[Request]
Continue the article below on young voters and local elections from the point where it stops.

Illustration by staff illustrator Sakura Siegel.
As the United States seems to become more divided, politics is something that seems to become more prevalent in our daily lives.
The 2022 midterm elections showed that young voters are engaged with politics, as it had the second highest youth turnout since the last election. However, with this increase, other important aspects of politics have been overshadowed, most importantly, local elections.
Hudson County Elections Division Supervisor Brittany Bunney, stated that while the use of early voting and mail-in ballots has increased since the 2020 election, younger voters still lack engagement.
“I think younger voters are not as engaged as we would like to see with local elections,” Bunney told Slice of Culture. “We would always like to see more young voters and voters in general engaged in elections across the board.”
Ginger Gold-Schnitzer, Executive Director of the Saint Peter’s University Guarini Institute weighed in on why she feels local elections do not get the attention they should.

[Information supplied]
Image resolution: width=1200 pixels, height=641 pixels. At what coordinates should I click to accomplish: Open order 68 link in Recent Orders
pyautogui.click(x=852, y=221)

[Output for this exercise]
“During the U.S. Presidential election, anyone who watches TV, listens to the radio, or uses the internet is bombarded with images, commercials, and the opportunity to see debates in prime time. Even U.S. Senate elections are pretty easy to follow. Local elections, however, only get coverage in the most local of publications– unless there is a scandal,” Gold-Schnitzer said.
When talking to college aged voters, many had little knowledge or expressed disinterest in local politics.
“While I do vote, I don’t really feel that my vote matters,” said Matthew Russell, a 22 year-old lifelong resident of Jersey City.
“When you look at all the popular candidates around Jersey City, I feel as though it is really just those with the most money behind them that are going to win.”
However, not all younger voters feel the same way.
Jamie Suarez, Senior at Saint Peter’s University and intern for Jersey City Councilmember Mira Prinze-Arey, felt that many people underestimate how important local elections can be.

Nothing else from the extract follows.